## Extrait du texte
/---

De nouvelles dispositions pour la sous-traitance

Actuellement, les obligations relatives aux exigences de LCB/FT en matière de sous-traitance à une entité non obligée ne figurent pas dans la législation LCB de l’Union européenne. Cette situation devrait changer avec le « Single Rulebook ». La proposition prévoit maintenant un ensemble de limites et de contrôles applicables aux pratiques de sous-traitance. Par exemple, de nouvelles limites sont fixées et la proposition stipule que certaines tâches « ne doivent en aucun cas être externalisées ». Ces tâches incluent notamment :

  • L’approbation de l’évaluation des risques,
  • La rédaction et l’approbation de politiques, procédures et contrôles relatives aux PPE,
  • L’attribution d’un profil de risque à un client potentiel,
  • La définition des critères de détection des transactions suspectes, et
  • Le signalement des activités suspectes à la cellule de renseignement financier.
« Il faut aussi garder à l’esprit que l’entité obligée reste entièrement responsable de sa conformité aux exigences LCB/FT », souligne Vincent Gaudel. « Même si le processus peut être externalisé, le risque et la responsabilité ne peuvent pas l’être. »

Trouver un juste équilibre entre la LCB/FT et la protection des données

La protection des données est un aspect crucial pour les institutions, et un domaine qui intéresse particulièrement les organes de régulation européens. Dans la mesure où certaines dispositions du Règlement unique impliquent le traitement de données à caractère personnel, les exigences en matière de respect de la vie privée prévues par le RGPD doivent être prises en compte. C’est notamment le cas du filtrage des nouvelles négatives, car ce procédé peut impliquer le traitement de catégories spéciales de données à caractère personnel (par exemple, des données sur l’origine raciale ou ethnique, les opinions politiques, les convictions religieuses, l’appartenance syndicale, ou des renseignements génétiques ou biométriques), ainsi que de données à caractère personnel liées aux condamnations pénales ou aux infractions commises par la personne. Le RGPD interdit le traitement de ces données, sauf dans certaines situations, par exemple pour des « motifs impérieux d’intérêt général dans le cadre de la législation de l’UE ou d’un de ses États membres. Le Règlement proposé aurait une base juridique : une entité obligée pourrait traiter des « catégories spéciales » de données à caractère personnel si c’est strictement nécessaire à des fins LCB/FT. Mais la proposition prévoit également les garde-fous nécessaires lors du traitement de ces données à caractère personnel, notamment en matière de qualité des données source, de sécurité des données et de confidentialité.

\---

## Données fournies
/---

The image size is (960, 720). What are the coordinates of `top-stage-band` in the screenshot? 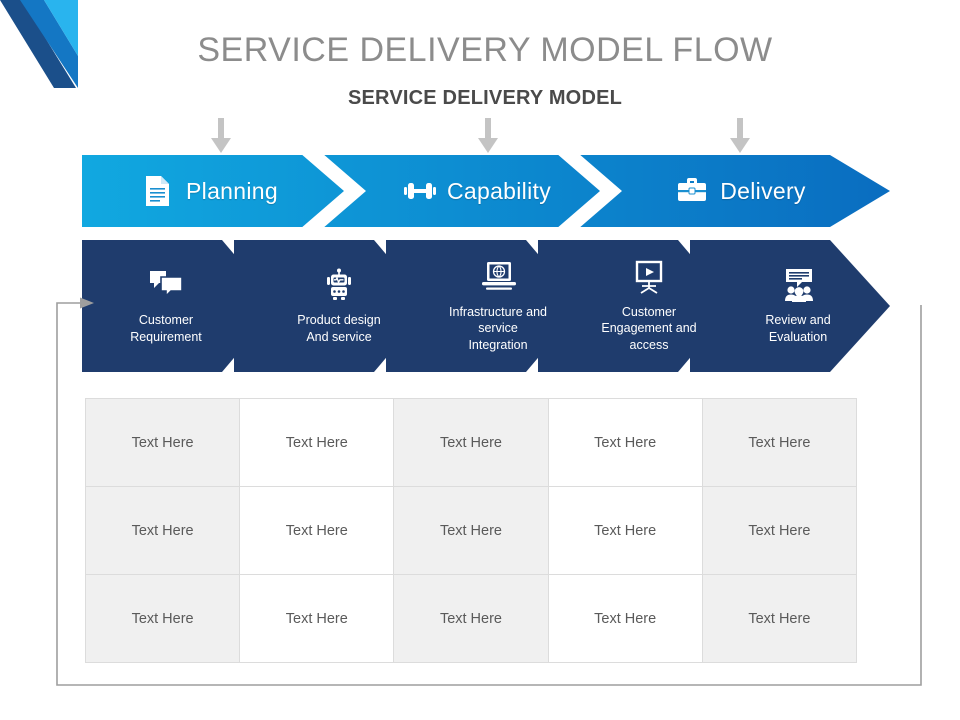 It's located at (486, 191).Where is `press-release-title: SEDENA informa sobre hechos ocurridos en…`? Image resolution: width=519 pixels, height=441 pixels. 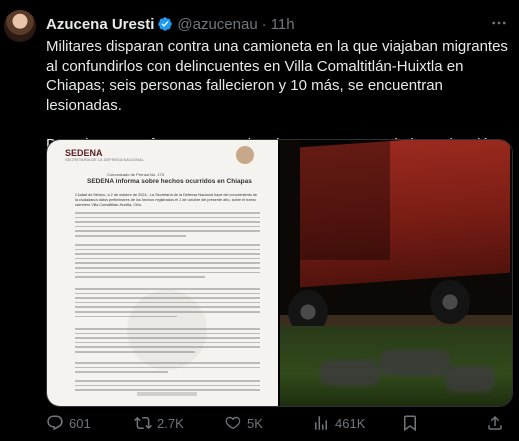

\---

## Tâche à réaliser A
Dressez la liste des tâches qui, selon l'extrait sur la sous-traitance LCB/FT, ne doivent en aucun cas être externalisées.
## Tâche à réaliser B
Recopiez le passage de l'extrait sur la sous-traitance LCB/FT en partant de « Actuellement, les obligations » et en allant jusqu'à « de renseignement financier. ». Substituez partout « réforme » à « proposition ».

## Solution de la tâche A
- L'approbation de l'évaluation des risques
- La rédaction et l'approbation de politiques, procédures et contrôles relatives aux PPE
- L'attribution d'un profil de risque à un client potentiel
- La définition des critères de détection des transactions suspectes
- Le signalement des activités suspectes à la cellule de renseignement financier

## Solution de la tâche B
Actuellement, les obligations relatives aux exigences de LCB/FT en matière de sous-traitance à une entité non obligée ne figurent pas dans la législation LCB de l’Union européenne. Cette situation devrait changer avec le « Single Rulebook ». La réforme prévoit maintenant un ensemble de limites et de contrôles applicables aux pratiques de sous-traitance. Par exemple, de nouvelles limites sont fixées et la réforme stipule que certaines tâches « ne doivent en aucun cas être externalisées ». Ces tâches incluent notamment :

  • L’approbation de l’évaluation des risques,
  • La rédaction et l’approbation de politiques, procédures et contrôles relatives aux PPE,
  • L’attribution d’un profil de risque à un client potentiel,
  • La définition des critères de détection des transactions suspectes, et
  • Le signalement des activités suspectes à la cellule de renseignement financier.